Никогда Цырул не видела родню Шеела. И даже ничего о ней не знала. Шеел никогда ничего о ней не говорил. И вообще, он был очень молчаливым человеком, хотя, когда говорил, то сразу становилось понятно, что он не простой человек. Знал он буквально все и в талмуде, и в светских делах. Родня никогда не писала ему писем. Только каждый месяц приходили большие посылки то из Петербурга, то из Москвы, полные разных вещей, и обязательно книжек, и Шеел торговал ими в лавочке, которую неизвестно кто снял ему в местечке. Ее бывший хозяин сказал, что привезли деньги из Могилева, а может, из Петербурга. И все в золотых рублях. Перед самой революцией моего дедушку, старшего сына Шеела, которому исполнилось семнадцать лет, вдруг неожиданно пригласили письмом в Петербург. В письме лежал и билет на поезд из Кричева до Петрограда. Все в доме перепугались этому письму, а Шеел сказал, что это письмо от его мишпохи, и пусть Анзельм едет. Как всегда, ничего не добавив о своей мишпохе к этим словам.
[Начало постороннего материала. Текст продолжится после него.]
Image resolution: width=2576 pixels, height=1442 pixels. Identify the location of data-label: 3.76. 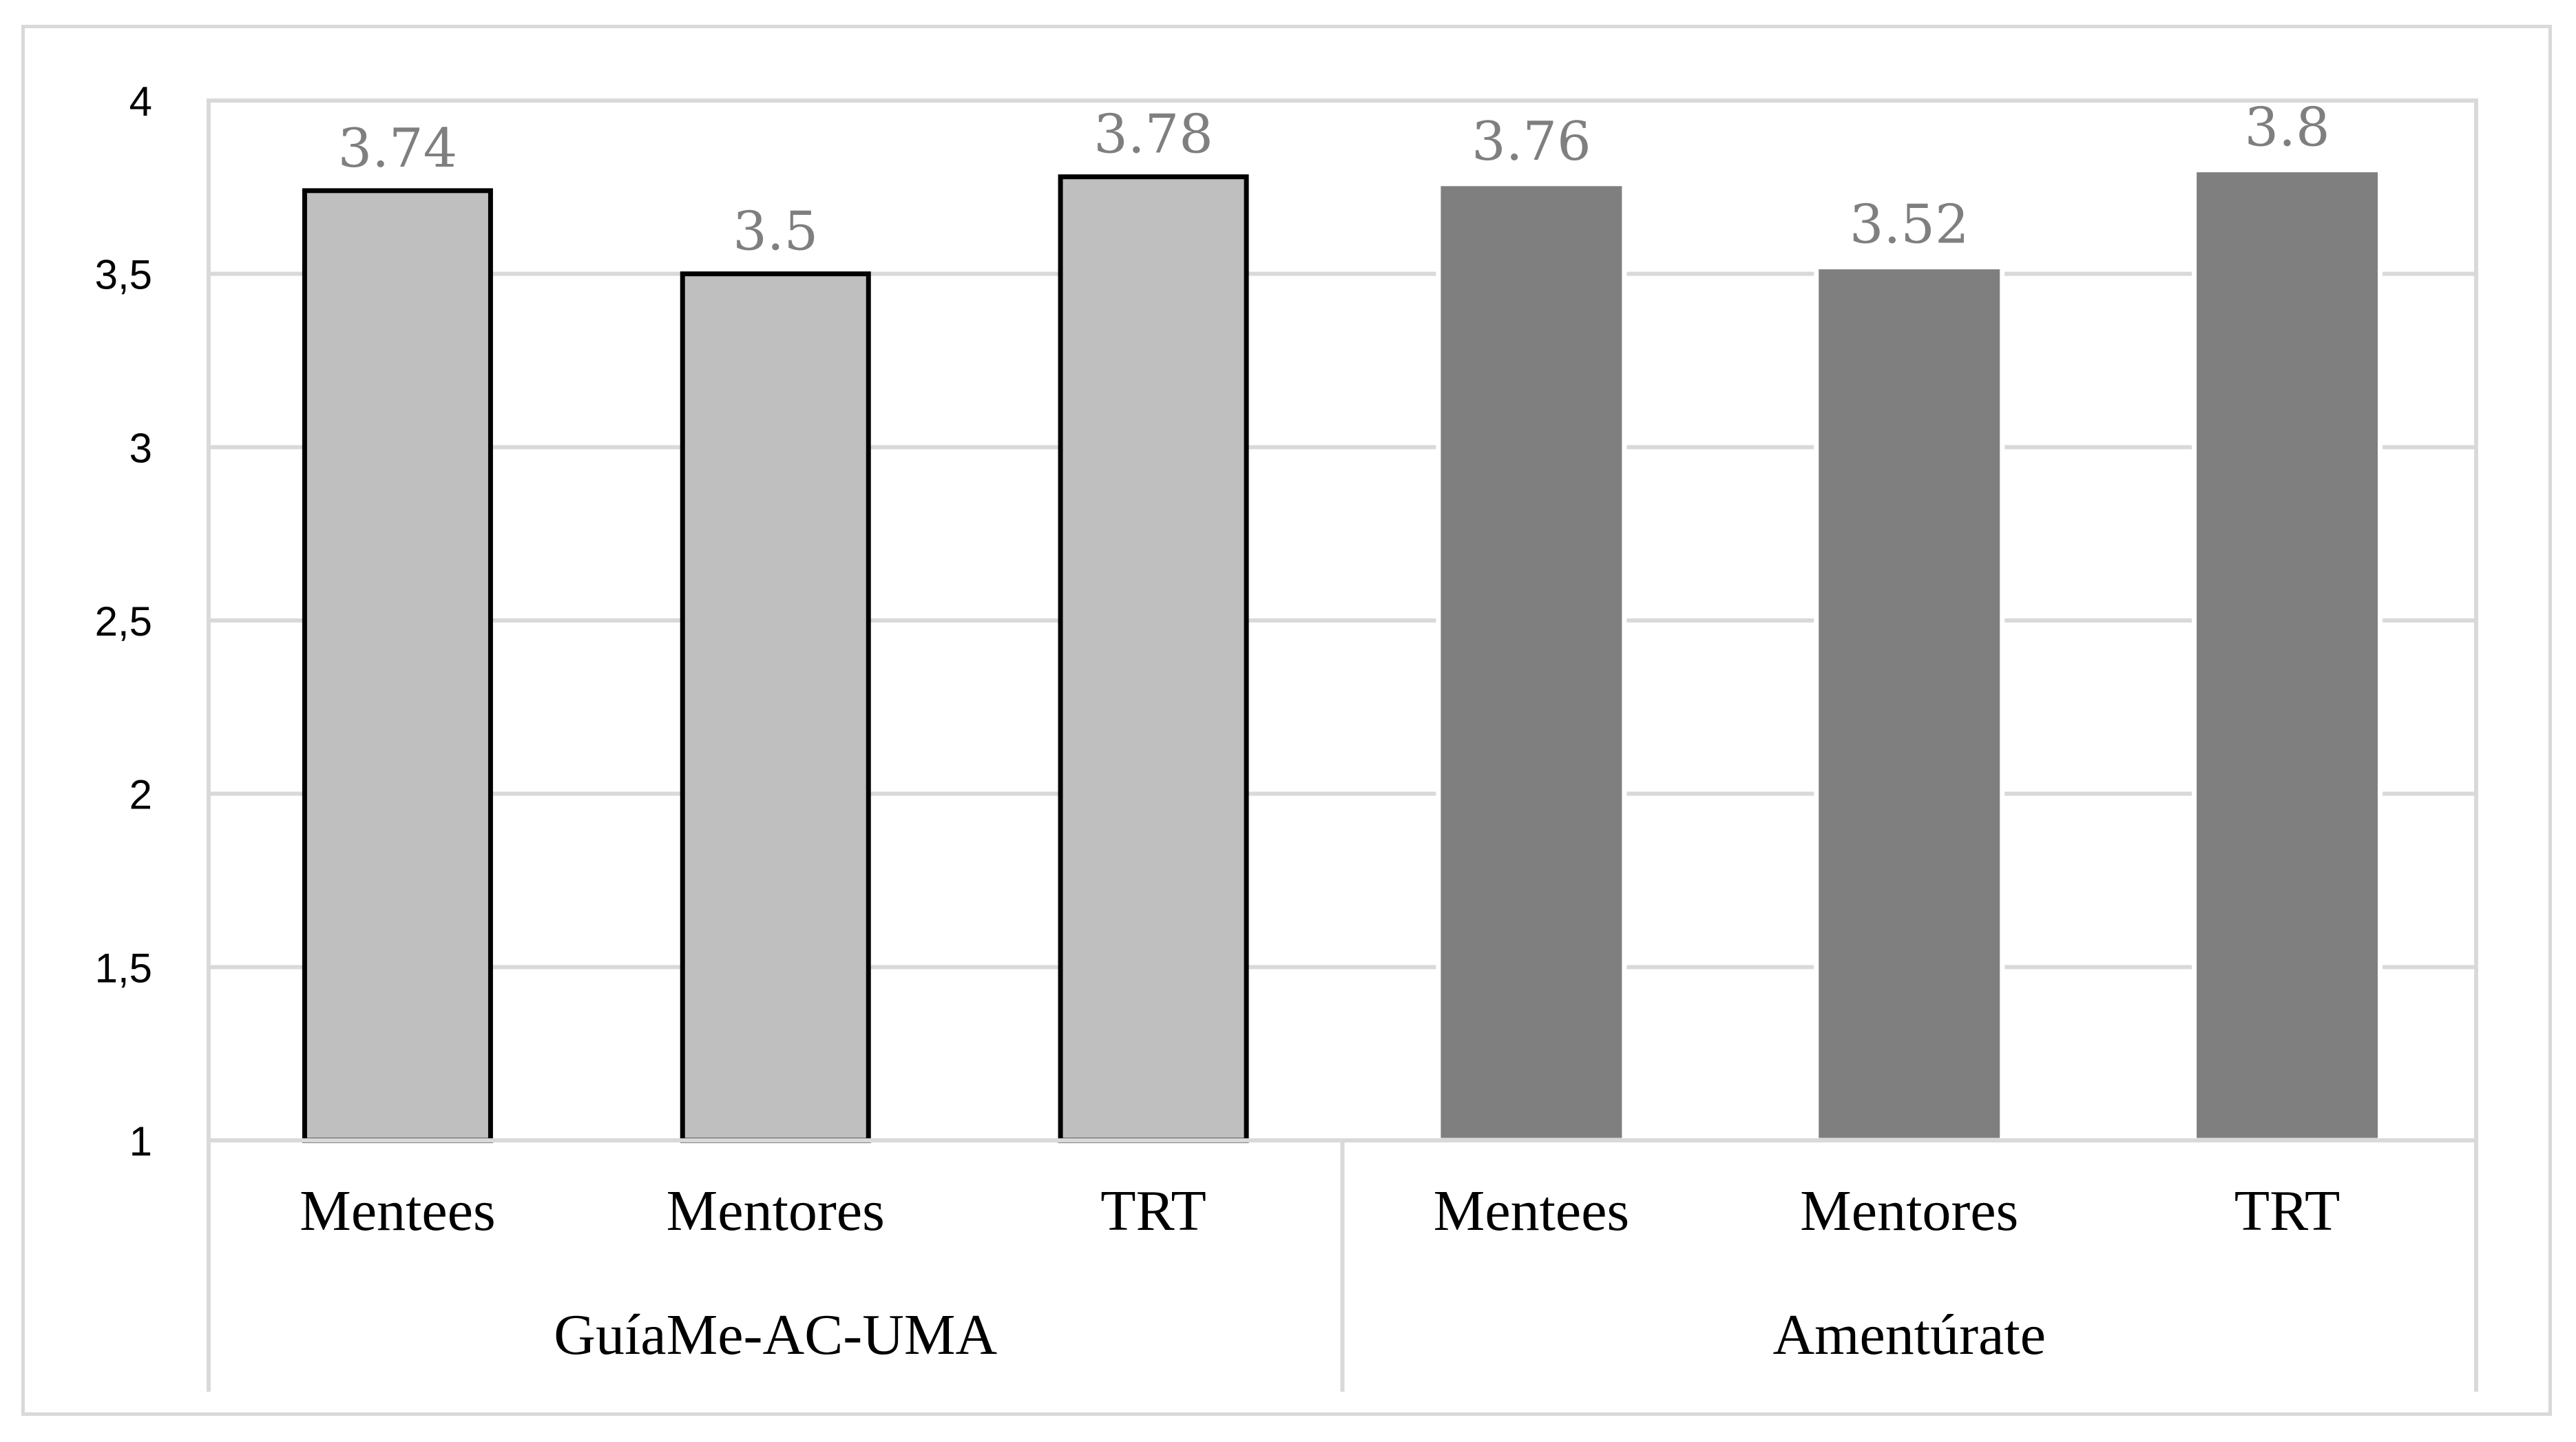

Дедушку в Петрограде встретил незнакомый человек и сразу отвез на какую-то квартиру, сказав, что здесь он будет жить, а завтра должен прийти на Путиловский завод, где будет учиться бухгалтерскому делу в тамошней бухгалтерии. И оставил ему деньги. На все дедушкины вопросы о родне он отвечал, что ничего не знает. Ему велели встретить – встретил. Велели отвезти на квартиру – отвез. Велели дать деньги – дал. И в бухгалтерии никто ничего не знал. Отвечали одним словом – хозяин велел. Отучился он полгода, так и не увидев родню. Правда, однажды ночью в квартиру пришла старая женщина. Пришла она с каким-то молодым человеком. Дедушка уже спал. Они как-то сами открыли дверь. Молодой человек остался в передней, а женщина вошла в спальню и подошла к дедушке. Она несколько минут молча смотрела на него, потом погладила по голове, благословила и ушла. Как дедушка говорил, он почувствовал в ней что-то родное. А потом в Петрограде начались беспорядки. Начиналась революция. И дедушке сказали возвращаться домой, в Краснополье.
После революции в Краснополье перестали приходить посылки. Дедушка мой устроился бухгалтером, а его брат Наум – землемером. Пошла иная жизнь. Шеел после революции изменился: помрачнел, стал заговариваться, называя какие-то незнакомые имена, и плакать во сне. Дальше двора он не ходил. И даже за калитку не выглядывал. И единственной работой его стало подметать двор. И так весь день он или читал книгу, или подметал двор. Цырул, хотя и была его моложе, умерла раньше него, неожиданно для всех, во сне. Он очень переживал ее уход. И говорил, что она ушла к Богу, потому что ей тяжело было жить с ним, стариком! И все просил Бога забрать и его! Когда началась война, он вместе с бабушкой и внучками ушел из Краснополья, но когда подводы беженцев разбомбили на дороге в Кричев и все разбежались по лесу, он потерялся. Его долго искала бабушка, но не нашла. И с детьми пошла дальше в Кричев, в который вот-вот могли войти немцы.
После войны рассказывали, что Шеел вернулся в Краснополье. Но не дожил до расстрела евреев, а умер раньше, от голода. Так как не было кошерной еды, а иную он отказался есть.